The release of the NSW government’s consultation paper on access to water infrastructure is one of many steps it needs to take in order to reach its goal of a state based access regime.
The NSW government released its ‘Water for Life’ consultation paper in May 2006. This includes an outline of the NSW government’s proposed framework for the way in which access to water and waste water infrastructure in the greater Sydney and Hunter regions will be negotiated, and how disputes may be arbitrated.
This announcement of a consultation process is at least partially a response to the Australian Competition Tribunal’s (ACT) recent affirmation of the National Competition Council’s (NCC) decision that the Sydney Water waste water infrastructure be ‘declared’ for the purposes of the Trade Practices Act 1974 (TPA), upon which we commented in our March 2006 Competition & Trade Practices issues summary.

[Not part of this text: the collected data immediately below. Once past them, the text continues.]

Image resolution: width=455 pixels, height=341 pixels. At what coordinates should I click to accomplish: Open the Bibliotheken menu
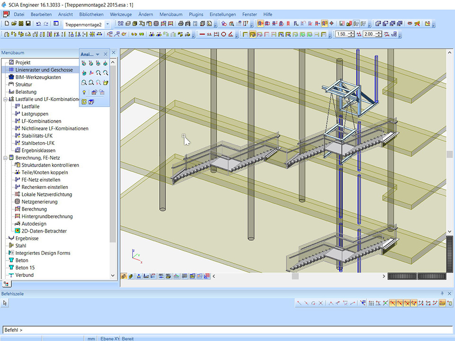pos(91,15)
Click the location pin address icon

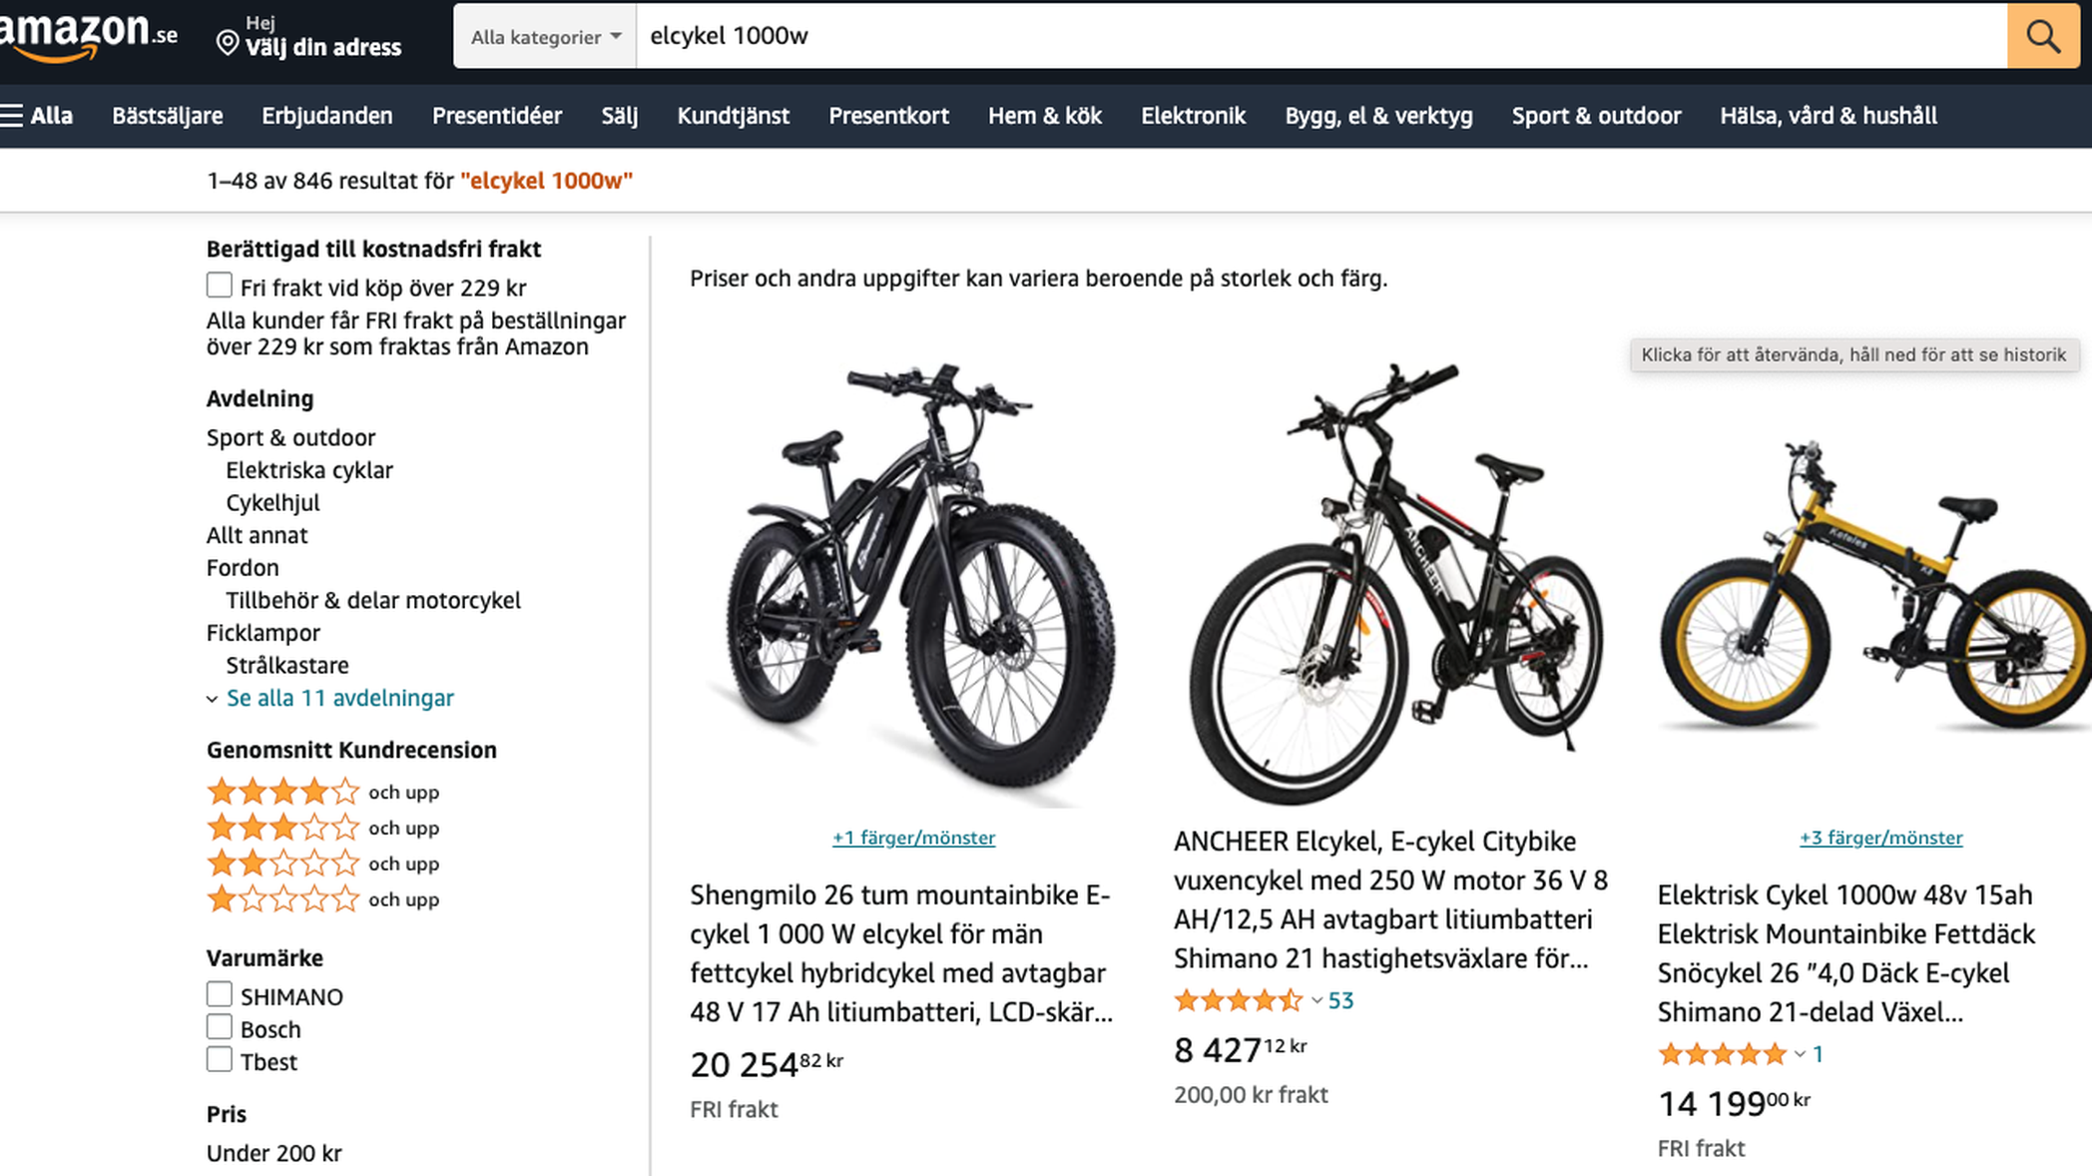(x=228, y=43)
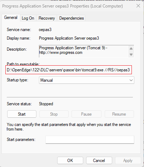Viewport: 144px width, 167px height.
Task: Focus the Start parameters text field
Action: 90,140
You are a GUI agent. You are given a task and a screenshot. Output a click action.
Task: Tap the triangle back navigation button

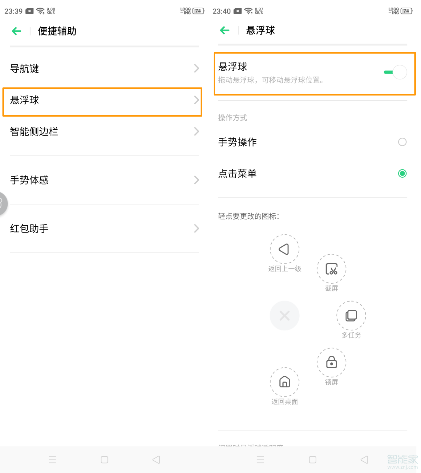156,459
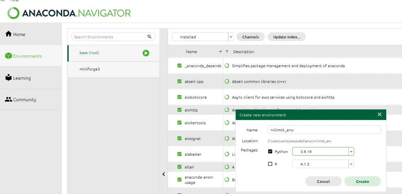Uncheck the Python package checkbox
Image resolution: width=402 pixels, height=194 pixels.
pos(270,152)
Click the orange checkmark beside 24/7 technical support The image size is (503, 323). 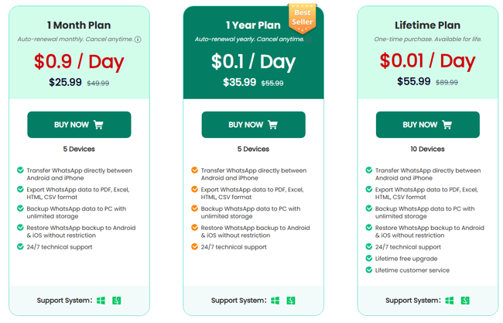point(194,247)
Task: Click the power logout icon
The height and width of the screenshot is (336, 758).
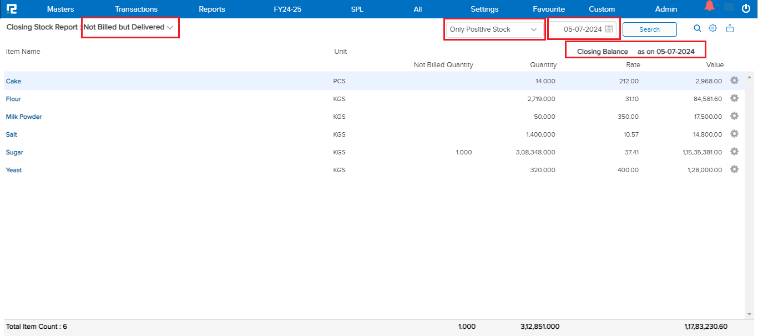Action: [746, 8]
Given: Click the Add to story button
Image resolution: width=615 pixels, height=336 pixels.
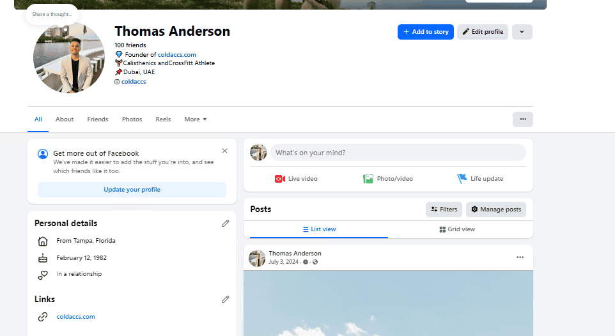Looking at the screenshot, I should pyautogui.click(x=426, y=32).
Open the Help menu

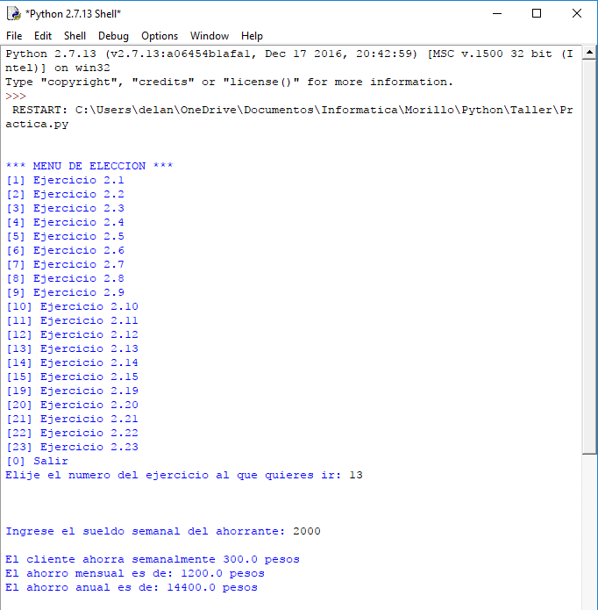(252, 36)
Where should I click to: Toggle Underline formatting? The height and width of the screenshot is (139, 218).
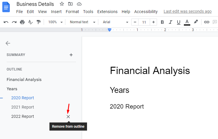(179, 22)
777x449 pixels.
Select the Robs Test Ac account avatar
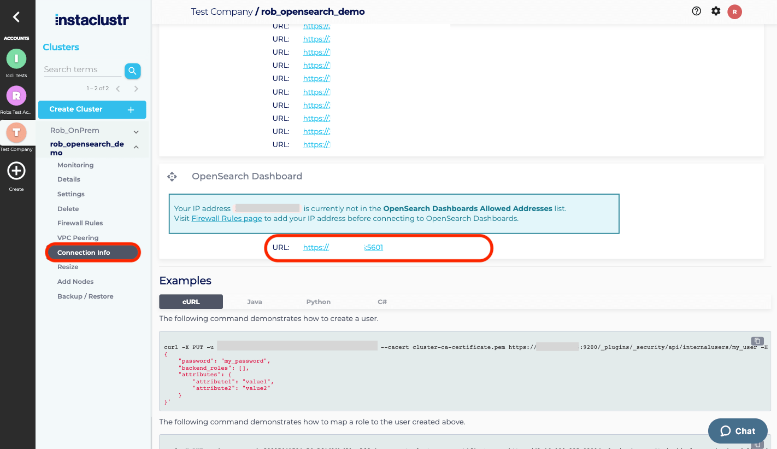17,96
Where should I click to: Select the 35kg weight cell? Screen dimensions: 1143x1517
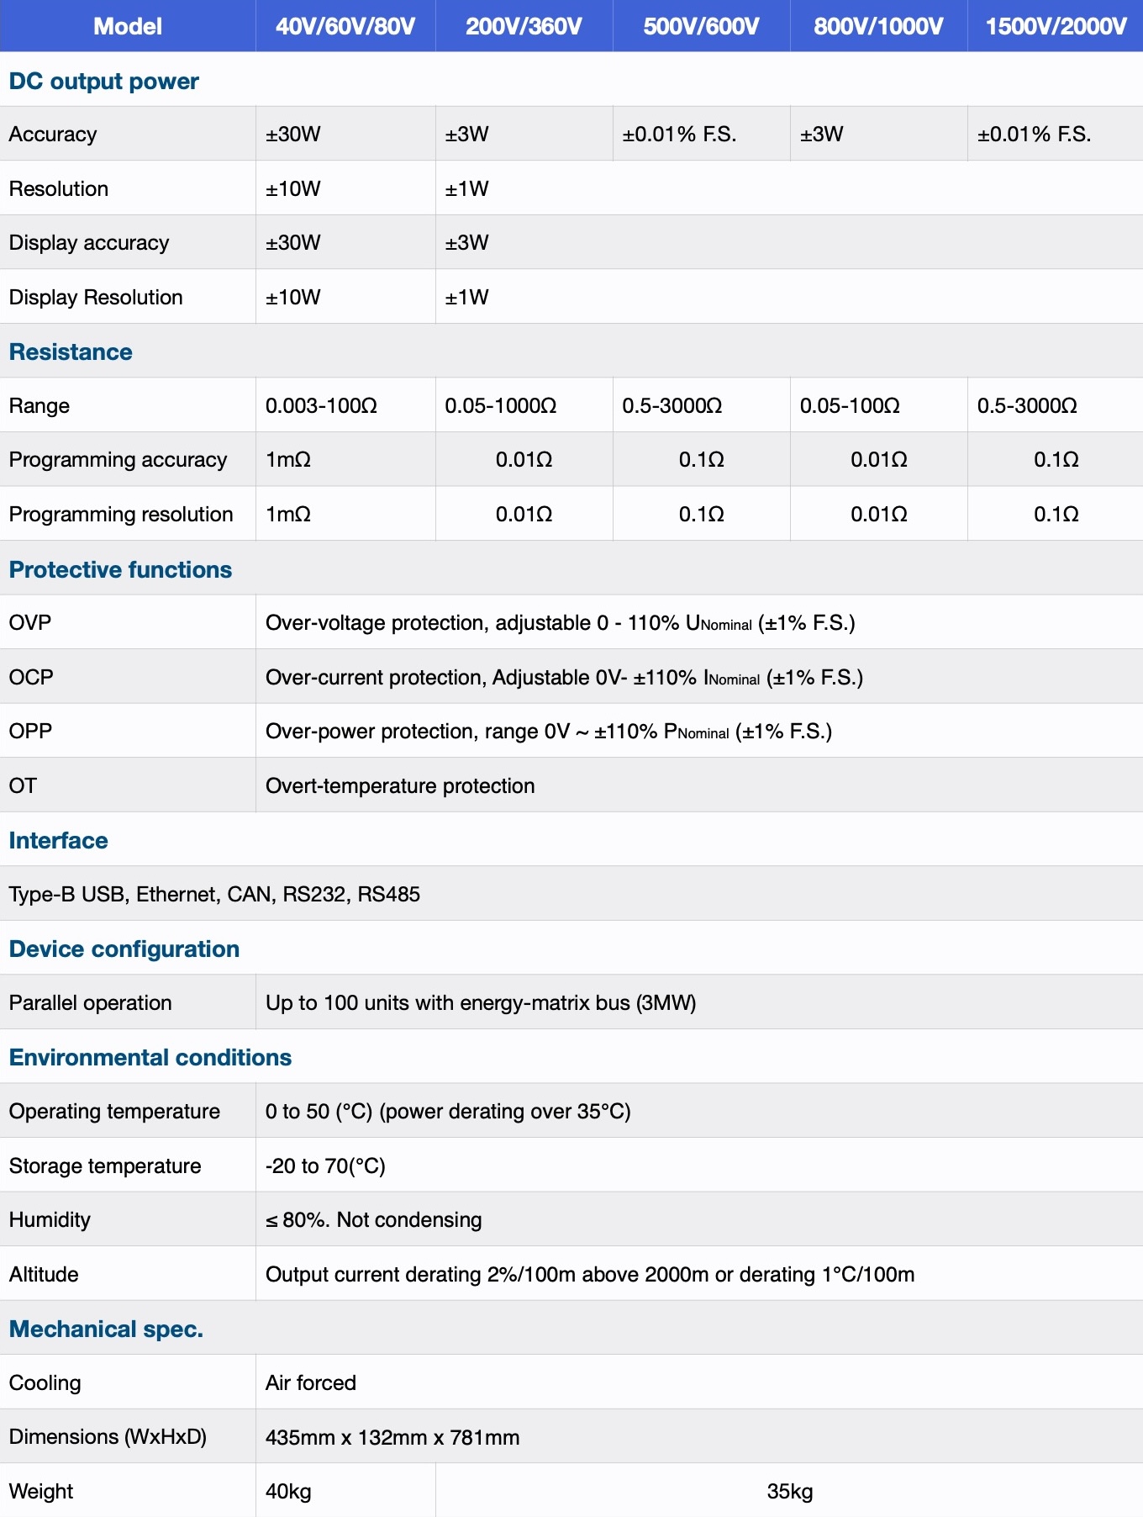(789, 1491)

The establishment of an industry-specific State access regime will enable the NSW government to:
- Prevent future declarations of other water infrastructure services and seek the revocation of declaration of Sydney Water’s waste water infrastructure services.
- Ensure that regulated access to water infrastructure services occurs on terms and conditions determined by the NSW government.
The proposal to introduce a state based access regime cannot change the fact that significant sewerage transmission and interconnection services in Sydney have already been ‘declared’ under the TPA. This means that access disputes over those declared services will be arbitrated by the Commonwealth and will not be governed by any state based access regime for the next 50 years, in accordance with the terms of the declaration.
However, following the establishment of the NSW water infrastructure access regime, the NSW government is likely to take steps to have the declaration revoked to ensure that its new regime can exclusively ‘cover the field’ in terms of dispute arbitration.
Access to essential infrastructure services via the Trade Practices Act
There is no generic NSW legislation under which a person can apply to obtain access to essential infrastructure services in NSW. Rather it is the TPA that establishes an umbrella framework for access to essential infrastructure services in Australia. The TPA provides three means by which there can be access to essential infrastructure services.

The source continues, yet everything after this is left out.